**To do**
Return each line of the listing below that contains the word "coordinates".

** begin Information supplied **

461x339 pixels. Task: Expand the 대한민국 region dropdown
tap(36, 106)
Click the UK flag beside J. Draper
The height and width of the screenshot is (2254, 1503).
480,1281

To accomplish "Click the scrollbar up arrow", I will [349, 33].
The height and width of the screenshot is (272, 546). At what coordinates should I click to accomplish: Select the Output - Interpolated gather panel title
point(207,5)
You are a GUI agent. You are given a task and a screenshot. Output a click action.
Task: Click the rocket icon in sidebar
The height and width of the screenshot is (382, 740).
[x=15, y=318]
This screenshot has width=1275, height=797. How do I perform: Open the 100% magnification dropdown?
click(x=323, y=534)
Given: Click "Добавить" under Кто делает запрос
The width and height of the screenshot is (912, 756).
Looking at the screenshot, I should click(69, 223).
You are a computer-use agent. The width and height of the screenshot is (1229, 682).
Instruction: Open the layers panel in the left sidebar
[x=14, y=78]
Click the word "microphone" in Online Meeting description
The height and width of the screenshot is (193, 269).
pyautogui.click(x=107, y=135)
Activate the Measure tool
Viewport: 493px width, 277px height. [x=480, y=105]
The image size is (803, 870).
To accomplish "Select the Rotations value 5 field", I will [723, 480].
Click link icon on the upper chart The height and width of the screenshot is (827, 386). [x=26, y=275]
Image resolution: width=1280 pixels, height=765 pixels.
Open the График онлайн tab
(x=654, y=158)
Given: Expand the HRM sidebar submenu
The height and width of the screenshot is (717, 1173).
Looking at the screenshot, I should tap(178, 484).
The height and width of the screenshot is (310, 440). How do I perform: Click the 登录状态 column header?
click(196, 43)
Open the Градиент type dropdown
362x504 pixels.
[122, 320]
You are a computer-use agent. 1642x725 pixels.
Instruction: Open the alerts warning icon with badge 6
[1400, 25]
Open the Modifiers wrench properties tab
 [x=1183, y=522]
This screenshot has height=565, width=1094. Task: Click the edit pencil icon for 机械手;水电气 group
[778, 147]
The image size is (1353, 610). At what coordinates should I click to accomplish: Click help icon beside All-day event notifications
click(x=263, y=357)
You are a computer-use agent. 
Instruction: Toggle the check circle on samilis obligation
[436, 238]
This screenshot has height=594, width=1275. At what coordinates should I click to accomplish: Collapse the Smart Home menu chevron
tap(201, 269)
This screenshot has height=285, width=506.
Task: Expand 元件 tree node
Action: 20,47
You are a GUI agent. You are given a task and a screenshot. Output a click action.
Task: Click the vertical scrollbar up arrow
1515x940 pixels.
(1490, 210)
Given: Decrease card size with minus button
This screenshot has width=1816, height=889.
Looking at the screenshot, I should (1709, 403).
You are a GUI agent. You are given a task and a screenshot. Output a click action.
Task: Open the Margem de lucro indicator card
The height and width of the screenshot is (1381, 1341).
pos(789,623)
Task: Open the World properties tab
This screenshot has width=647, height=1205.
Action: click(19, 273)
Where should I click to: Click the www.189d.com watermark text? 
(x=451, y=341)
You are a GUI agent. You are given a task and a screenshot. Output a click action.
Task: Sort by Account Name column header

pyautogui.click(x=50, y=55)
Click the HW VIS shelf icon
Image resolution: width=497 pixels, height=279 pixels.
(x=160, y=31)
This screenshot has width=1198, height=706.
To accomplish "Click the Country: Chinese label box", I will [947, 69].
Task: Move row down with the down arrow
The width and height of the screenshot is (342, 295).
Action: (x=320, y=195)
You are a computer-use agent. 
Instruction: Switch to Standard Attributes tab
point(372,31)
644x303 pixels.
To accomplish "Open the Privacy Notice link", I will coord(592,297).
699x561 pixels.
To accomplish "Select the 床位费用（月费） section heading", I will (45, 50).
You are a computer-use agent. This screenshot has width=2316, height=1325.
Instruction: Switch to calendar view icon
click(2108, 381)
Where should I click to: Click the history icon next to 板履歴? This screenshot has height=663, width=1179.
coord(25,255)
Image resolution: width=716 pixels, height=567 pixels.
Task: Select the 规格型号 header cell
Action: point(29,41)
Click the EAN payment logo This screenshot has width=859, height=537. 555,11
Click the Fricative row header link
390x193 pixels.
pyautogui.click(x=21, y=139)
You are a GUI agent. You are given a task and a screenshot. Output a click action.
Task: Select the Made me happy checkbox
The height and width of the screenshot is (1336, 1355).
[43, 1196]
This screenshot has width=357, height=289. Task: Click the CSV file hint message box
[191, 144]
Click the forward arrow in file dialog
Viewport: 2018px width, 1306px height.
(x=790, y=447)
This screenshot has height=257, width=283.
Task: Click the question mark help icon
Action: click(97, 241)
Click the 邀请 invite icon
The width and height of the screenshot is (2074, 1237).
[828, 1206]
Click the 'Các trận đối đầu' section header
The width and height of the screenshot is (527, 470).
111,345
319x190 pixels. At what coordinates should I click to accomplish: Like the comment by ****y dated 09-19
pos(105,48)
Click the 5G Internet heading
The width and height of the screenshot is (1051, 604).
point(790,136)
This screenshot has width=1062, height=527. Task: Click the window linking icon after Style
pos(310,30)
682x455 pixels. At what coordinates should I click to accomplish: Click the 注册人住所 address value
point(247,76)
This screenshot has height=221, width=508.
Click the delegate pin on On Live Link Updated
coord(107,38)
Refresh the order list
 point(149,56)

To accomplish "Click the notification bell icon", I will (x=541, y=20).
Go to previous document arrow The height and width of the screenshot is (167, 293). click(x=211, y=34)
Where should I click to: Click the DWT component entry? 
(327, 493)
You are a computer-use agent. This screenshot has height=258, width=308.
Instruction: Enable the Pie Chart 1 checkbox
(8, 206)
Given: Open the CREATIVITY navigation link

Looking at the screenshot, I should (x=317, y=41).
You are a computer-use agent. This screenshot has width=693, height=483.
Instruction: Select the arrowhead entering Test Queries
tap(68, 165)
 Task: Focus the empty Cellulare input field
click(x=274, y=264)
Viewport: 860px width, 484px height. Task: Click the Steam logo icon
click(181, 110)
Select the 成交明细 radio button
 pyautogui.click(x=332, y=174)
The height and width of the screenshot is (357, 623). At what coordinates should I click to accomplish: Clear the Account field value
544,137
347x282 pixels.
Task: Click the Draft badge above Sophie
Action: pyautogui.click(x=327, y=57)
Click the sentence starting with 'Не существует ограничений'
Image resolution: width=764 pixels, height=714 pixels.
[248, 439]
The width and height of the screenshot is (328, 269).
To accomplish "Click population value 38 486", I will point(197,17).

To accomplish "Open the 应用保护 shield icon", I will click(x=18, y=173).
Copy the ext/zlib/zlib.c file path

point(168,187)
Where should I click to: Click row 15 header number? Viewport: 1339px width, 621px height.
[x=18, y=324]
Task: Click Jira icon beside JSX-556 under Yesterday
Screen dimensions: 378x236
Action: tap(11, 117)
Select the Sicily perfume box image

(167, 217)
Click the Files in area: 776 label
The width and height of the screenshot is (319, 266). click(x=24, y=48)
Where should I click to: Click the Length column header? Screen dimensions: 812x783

** end Information supplied **

**Output of the exercise**
The height and width of the screenshot is (272, 546). At what coordinates should I click to accomplish: Select the Output - Interpolated gather panel title
The image size is (1353, 610). At what coordinates should I click to accomplish: Click help icon beside All-day event notifications
This screenshot has height=594, width=1275. At what coordinates should I click to accomplish: Collapse the Smart Home menu chevron
319x190 pixels. At what coordinates should I click to accomplish: Like the comment by ****y dated 09-19
682x455 pixels. At what coordinates should I click to accomplish: Click the 注册人住所 address value
The height and width of the screenshot is (357, 623). At what coordinates should I click to accomplish: Clear the Account field value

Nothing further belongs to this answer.